Exercise →
Copy the data below word for word, from the line with "Select page 1 in pagination" to the line with "should pyautogui.click(x=112, y=782).", both included.

(Rows from a dataset)

▽

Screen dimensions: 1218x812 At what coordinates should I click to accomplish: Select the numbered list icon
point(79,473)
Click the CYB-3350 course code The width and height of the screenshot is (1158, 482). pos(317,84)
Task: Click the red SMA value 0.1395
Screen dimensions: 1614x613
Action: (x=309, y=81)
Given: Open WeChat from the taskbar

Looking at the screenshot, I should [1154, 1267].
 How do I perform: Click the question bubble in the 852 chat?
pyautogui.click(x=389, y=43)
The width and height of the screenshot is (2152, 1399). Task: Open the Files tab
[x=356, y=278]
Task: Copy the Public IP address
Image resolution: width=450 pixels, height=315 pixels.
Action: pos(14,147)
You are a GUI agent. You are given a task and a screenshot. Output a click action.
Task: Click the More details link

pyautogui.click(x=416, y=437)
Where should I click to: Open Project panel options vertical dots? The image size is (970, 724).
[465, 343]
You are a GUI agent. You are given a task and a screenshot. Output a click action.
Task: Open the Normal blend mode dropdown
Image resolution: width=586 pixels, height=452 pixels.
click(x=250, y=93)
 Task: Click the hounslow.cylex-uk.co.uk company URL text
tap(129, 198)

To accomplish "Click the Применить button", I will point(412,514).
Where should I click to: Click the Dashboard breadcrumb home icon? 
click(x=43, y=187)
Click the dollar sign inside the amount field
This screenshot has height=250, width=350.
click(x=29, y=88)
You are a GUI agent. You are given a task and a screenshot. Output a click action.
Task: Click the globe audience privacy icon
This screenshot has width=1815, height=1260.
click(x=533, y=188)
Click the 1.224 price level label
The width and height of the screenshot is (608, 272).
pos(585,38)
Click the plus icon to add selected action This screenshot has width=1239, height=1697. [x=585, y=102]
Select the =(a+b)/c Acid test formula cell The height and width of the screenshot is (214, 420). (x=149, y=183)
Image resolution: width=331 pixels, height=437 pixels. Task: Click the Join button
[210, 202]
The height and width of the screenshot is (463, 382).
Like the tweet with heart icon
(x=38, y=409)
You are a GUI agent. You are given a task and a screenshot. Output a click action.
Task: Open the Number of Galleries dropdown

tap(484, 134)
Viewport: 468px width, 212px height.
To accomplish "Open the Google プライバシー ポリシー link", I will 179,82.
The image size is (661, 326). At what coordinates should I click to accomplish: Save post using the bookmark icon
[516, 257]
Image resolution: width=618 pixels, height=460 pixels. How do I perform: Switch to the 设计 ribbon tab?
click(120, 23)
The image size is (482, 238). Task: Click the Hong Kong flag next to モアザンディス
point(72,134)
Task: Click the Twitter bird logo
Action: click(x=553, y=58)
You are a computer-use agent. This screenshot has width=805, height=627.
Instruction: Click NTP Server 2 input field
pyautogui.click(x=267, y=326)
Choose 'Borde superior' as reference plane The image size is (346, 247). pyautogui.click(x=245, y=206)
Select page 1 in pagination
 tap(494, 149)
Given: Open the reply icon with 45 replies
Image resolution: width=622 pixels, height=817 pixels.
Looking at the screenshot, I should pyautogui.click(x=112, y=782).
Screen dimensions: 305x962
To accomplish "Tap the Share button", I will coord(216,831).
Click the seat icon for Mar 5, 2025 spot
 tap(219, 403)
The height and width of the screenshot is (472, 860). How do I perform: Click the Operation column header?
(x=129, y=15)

△

Right answer →
Select page 1 in pagination
 tap(494, 149)
Given: Open the reply icon with 45 replies
Image resolution: width=622 pixels, height=817 pixels.
Looking at the screenshot, I should pyautogui.click(x=112, y=782).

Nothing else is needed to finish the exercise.